*Task goal*
Up to and including the line with "You are a computer-use agent. The", return every line from the start of the entries below exactly.

Saved data entries:
^^^^^^^^
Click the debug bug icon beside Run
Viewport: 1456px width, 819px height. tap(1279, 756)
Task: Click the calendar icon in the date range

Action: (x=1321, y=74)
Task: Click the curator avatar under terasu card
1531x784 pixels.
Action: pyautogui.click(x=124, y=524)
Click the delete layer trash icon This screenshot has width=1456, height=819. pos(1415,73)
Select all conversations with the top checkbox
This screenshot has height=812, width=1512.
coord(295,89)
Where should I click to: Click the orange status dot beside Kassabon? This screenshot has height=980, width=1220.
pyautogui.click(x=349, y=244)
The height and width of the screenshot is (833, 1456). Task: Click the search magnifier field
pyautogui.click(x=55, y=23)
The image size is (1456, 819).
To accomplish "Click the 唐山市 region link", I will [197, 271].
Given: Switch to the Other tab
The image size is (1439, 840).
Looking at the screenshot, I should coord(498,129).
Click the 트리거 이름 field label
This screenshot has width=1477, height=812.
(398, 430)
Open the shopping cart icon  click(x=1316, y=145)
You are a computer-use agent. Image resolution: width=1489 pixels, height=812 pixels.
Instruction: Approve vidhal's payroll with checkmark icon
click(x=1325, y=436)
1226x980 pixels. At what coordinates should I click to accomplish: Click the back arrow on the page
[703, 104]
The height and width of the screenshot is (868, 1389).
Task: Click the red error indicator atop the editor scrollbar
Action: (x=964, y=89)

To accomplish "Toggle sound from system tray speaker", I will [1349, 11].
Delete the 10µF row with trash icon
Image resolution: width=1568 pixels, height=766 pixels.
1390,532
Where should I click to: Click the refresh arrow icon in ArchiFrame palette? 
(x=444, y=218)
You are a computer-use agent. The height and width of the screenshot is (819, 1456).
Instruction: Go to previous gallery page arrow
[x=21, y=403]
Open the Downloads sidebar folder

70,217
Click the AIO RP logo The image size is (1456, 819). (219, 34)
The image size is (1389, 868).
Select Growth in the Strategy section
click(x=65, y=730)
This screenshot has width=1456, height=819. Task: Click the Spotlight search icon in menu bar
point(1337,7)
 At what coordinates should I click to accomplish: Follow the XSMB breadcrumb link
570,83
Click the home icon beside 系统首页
^^^^^^^^
*Reply*
Click the debug bug icon beside Run
Viewport: 1456px width, 819px height. tap(1279, 756)
Task: Click the calendar icon in the date range

Action: (x=1321, y=74)
Task: Click the curator avatar under terasu card
1531x784 pixels.
Action: pyautogui.click(x=124, y=524)
Click the delete layer trash icon This screenshot has width=1456, height=819. pos(1415,73)
Select all conversations with the top checkbox
This screenshot has height=812, width=1512.
coord(295,89)
Where should I click to: Click the orange status dot beside Kassabon? This screenshot has height=980, width=1220.
pyautogui.click(x=349, y=244)
The height and width of the screenshot is (833, 1456). Task: Click the search magnifier field
pyautogui.click(x=55, y=23)
The image size is (1456, 819).
To accomplish "Click the 唐山市 region link", I will [197, 271].
Given: Switch to the Other tab
The image size is (1439, 840).
Looking at the screenshot, I should coord(498,129).
Click the 트리거 이름 field label
This screenshot has width=1477, height=812.
(398, 430)
Open the shopping cart icon  click(x=1316, y=145)
You are a computer-use agent. Image resolution: width=1489 pixels, height=812 pixels.
Instruction: Approve vidhal's payroll with checkmark icon
click(x=1325, y=436)
1226x980 pixels. At what coordinates should I click to accomplish: Click the back arrow on the page
[703, 104]
The height and width of the screenshot is (868, 1389).
Task: Click the red error indicator atop the editor scrollbar
Action: (x=964, y=89)

To accomplish "Toggle sound from system tray speaker", I will [1349, 11].
Delete the 10µF row with trash icon
Image resolution: width=1568 pixels, height=766 pixels.
1390,532
Where should I click to: Click the refresh arrow icon in ArchiFrame palette? 
(x=444, y=218)
You are a computer-use agent. The height and width of the screenshot is (819, 1456).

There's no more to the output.